__Task to carry out__
Among the entries that follow, find every line with the word "computer" and list it.

[Opening Data provided section]

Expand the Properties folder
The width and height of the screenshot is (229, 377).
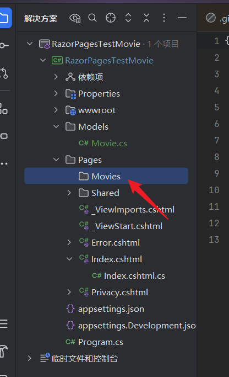[x=56, y=93]
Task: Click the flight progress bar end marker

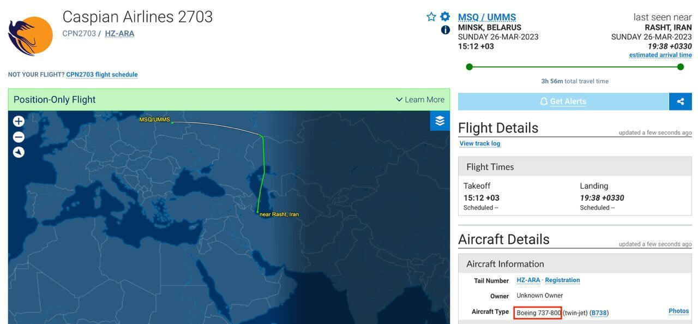Action: tap(680, 67)
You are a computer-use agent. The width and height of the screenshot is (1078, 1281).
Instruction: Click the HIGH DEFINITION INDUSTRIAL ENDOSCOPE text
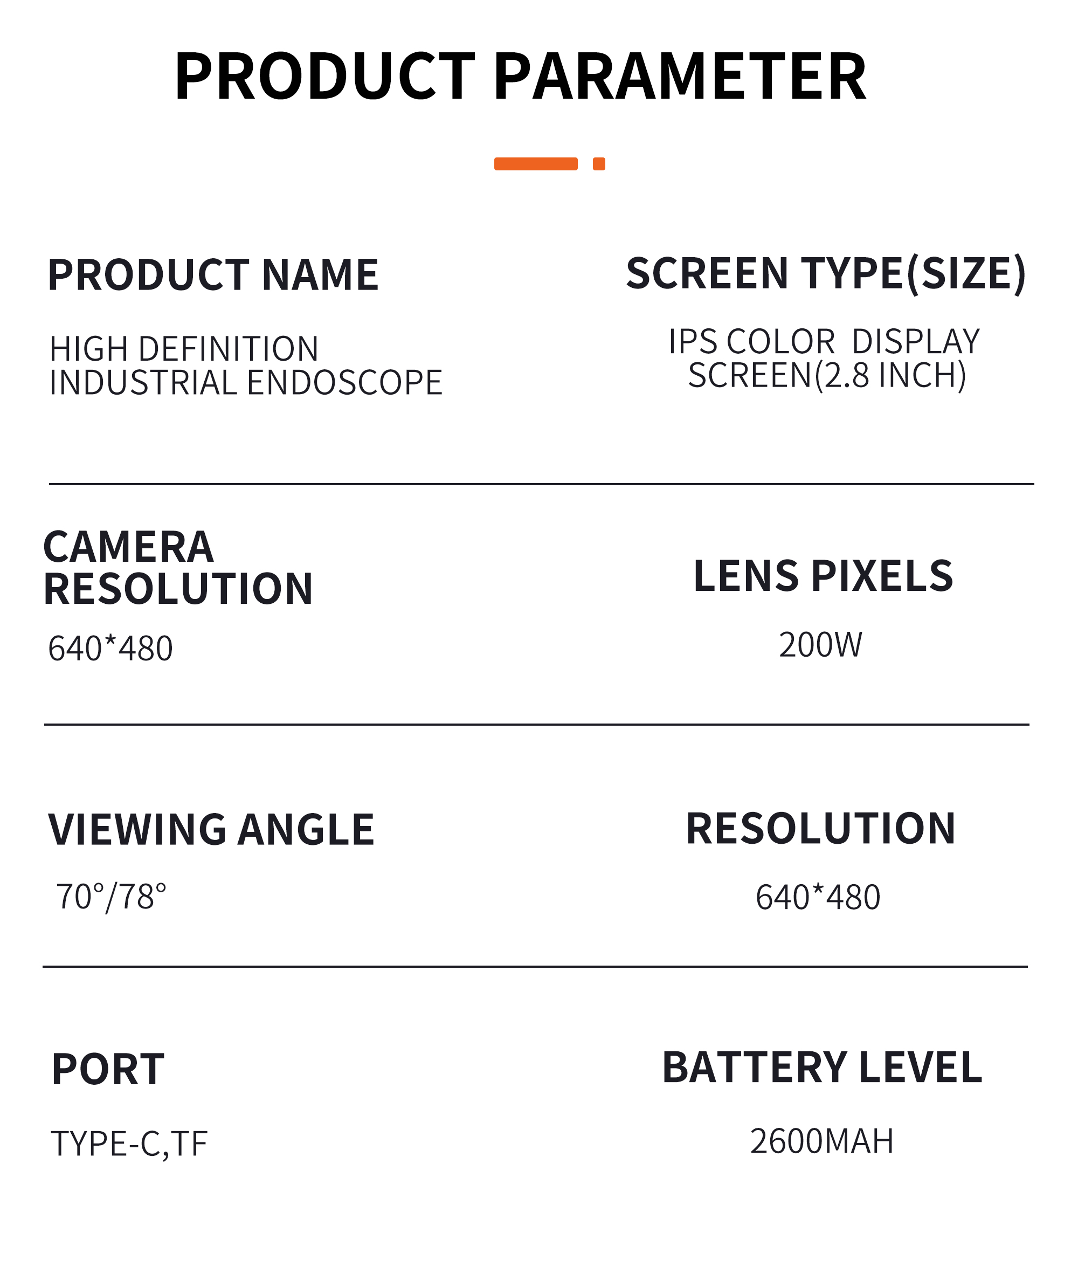tap(246, 365)
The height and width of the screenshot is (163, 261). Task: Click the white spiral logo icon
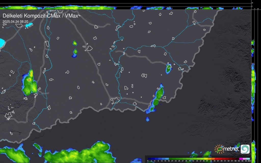pyautogui.click(x=245, y=149)
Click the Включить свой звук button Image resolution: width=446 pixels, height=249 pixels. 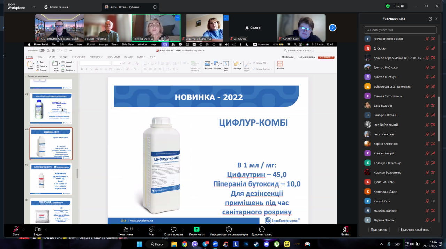[x=415, y=229]
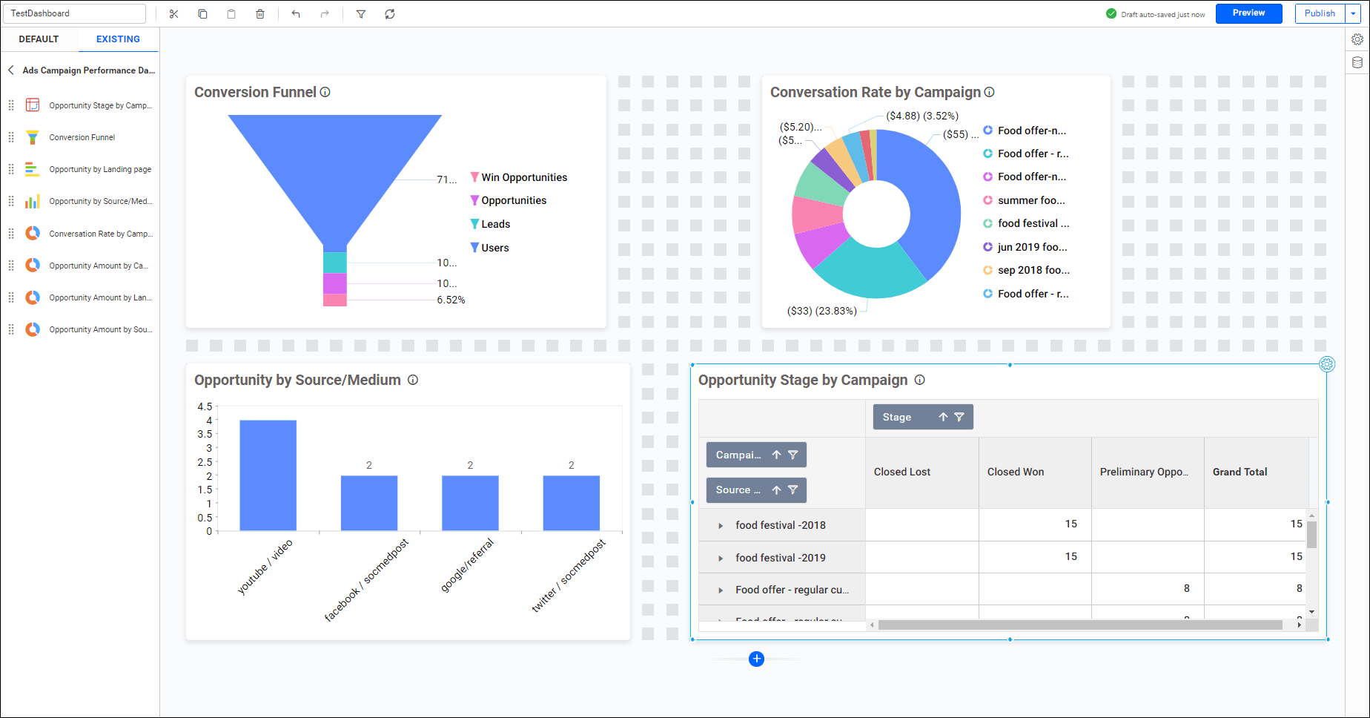Click the Copy icon in toolbar
Viewport: 1370px width, 718px height.
202,14
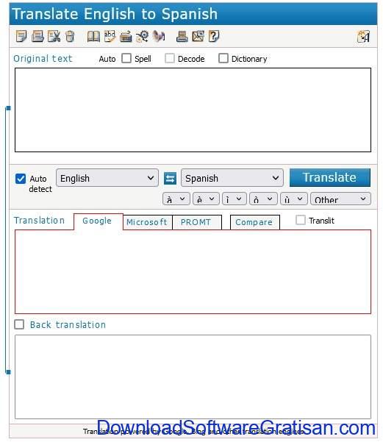Enable the Back translation checkbox
The width and height of the screenshot is (383, 442).
point(19,324)
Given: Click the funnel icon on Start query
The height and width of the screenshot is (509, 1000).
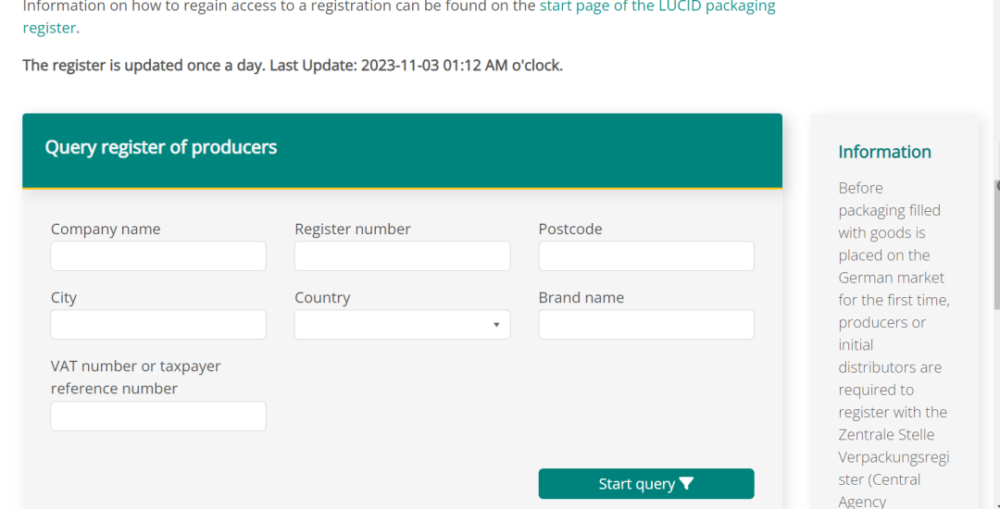Looking at the screenshot, I should [686, 483].
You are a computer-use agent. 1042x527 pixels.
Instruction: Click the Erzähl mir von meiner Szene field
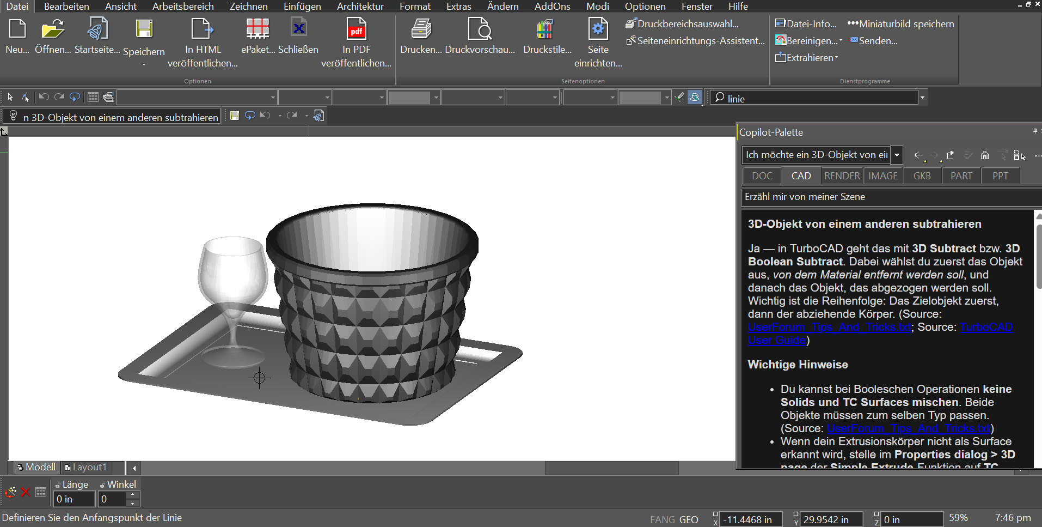click(891, 197)
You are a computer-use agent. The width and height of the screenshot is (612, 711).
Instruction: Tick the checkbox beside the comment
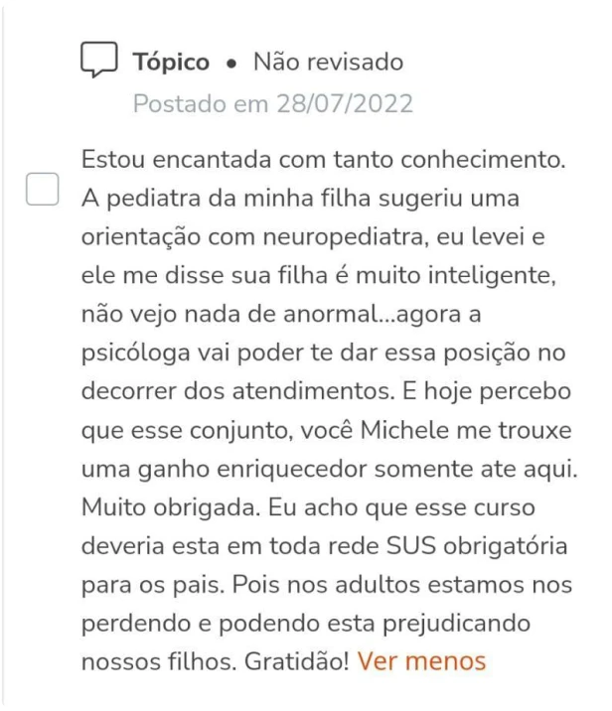(x=42, y=189)
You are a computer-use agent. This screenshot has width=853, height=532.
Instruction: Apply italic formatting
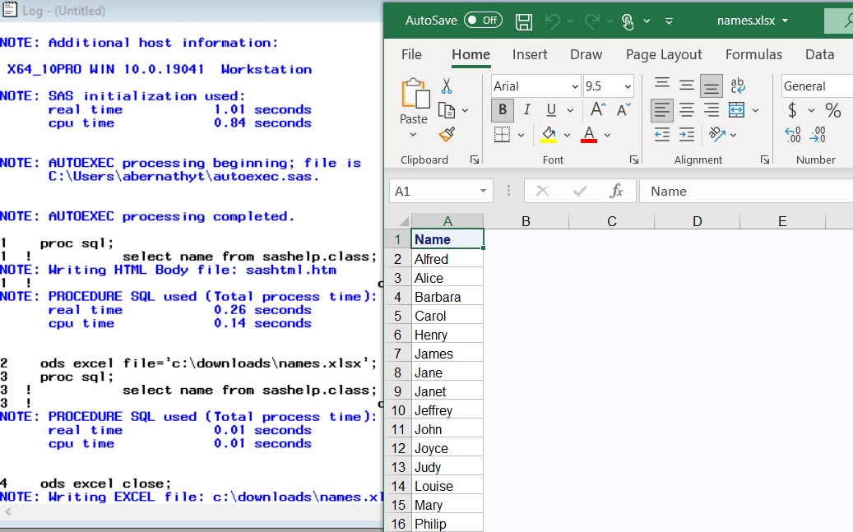point(526,109)
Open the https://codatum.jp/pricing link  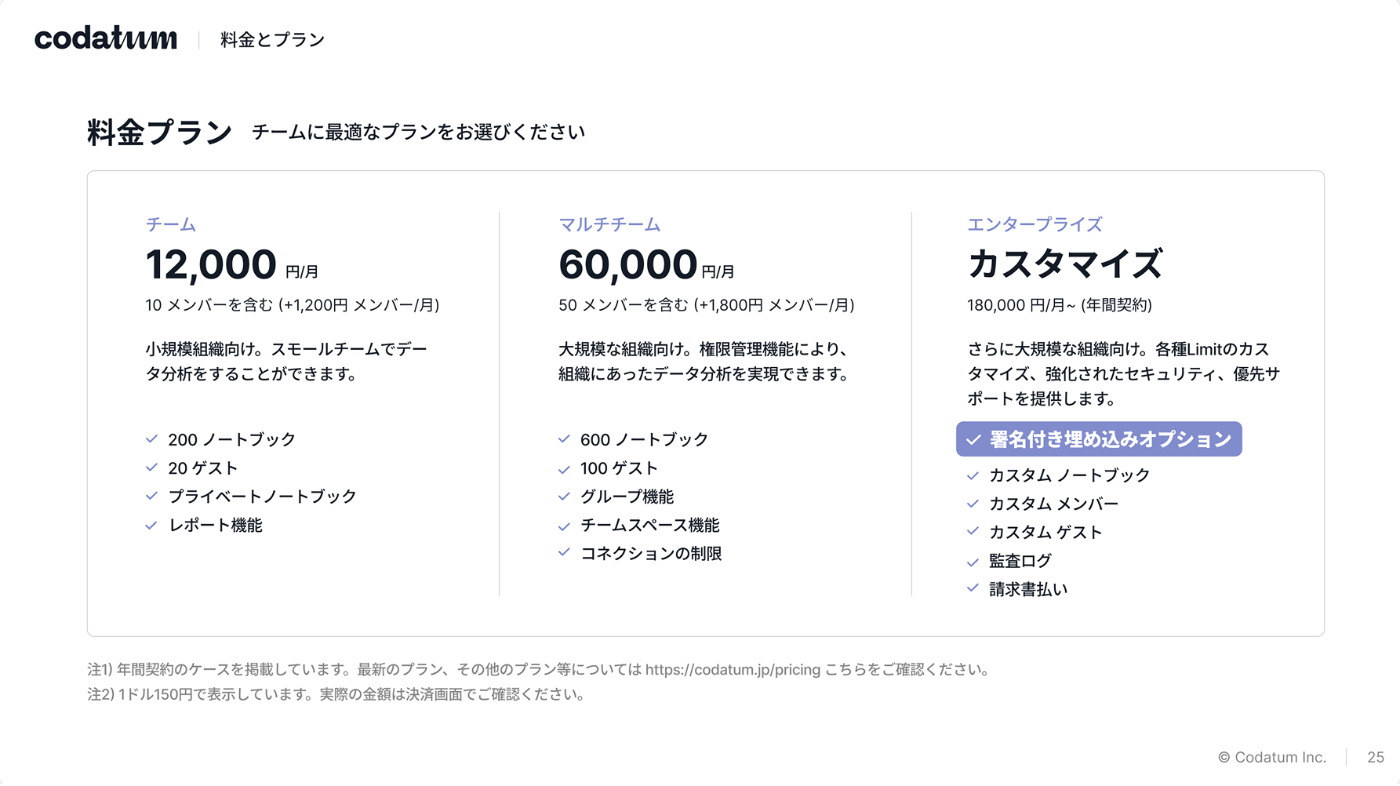(733, 670)
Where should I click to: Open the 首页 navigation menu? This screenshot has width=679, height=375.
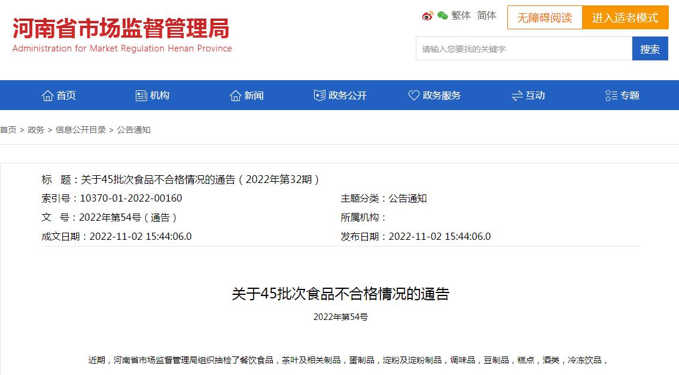click(59, 94)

[Closing Data provided section]

__Response below__
You are a computer-use agent. The width and height of the screenshot is (1078, 1281).
You are a computer-use agent. 1042x527 pixels.
You are a computer-use agent. The width and height of the screenshot is (612, 711).
You are a computer-use agent. This screenshot has width=853, height=532.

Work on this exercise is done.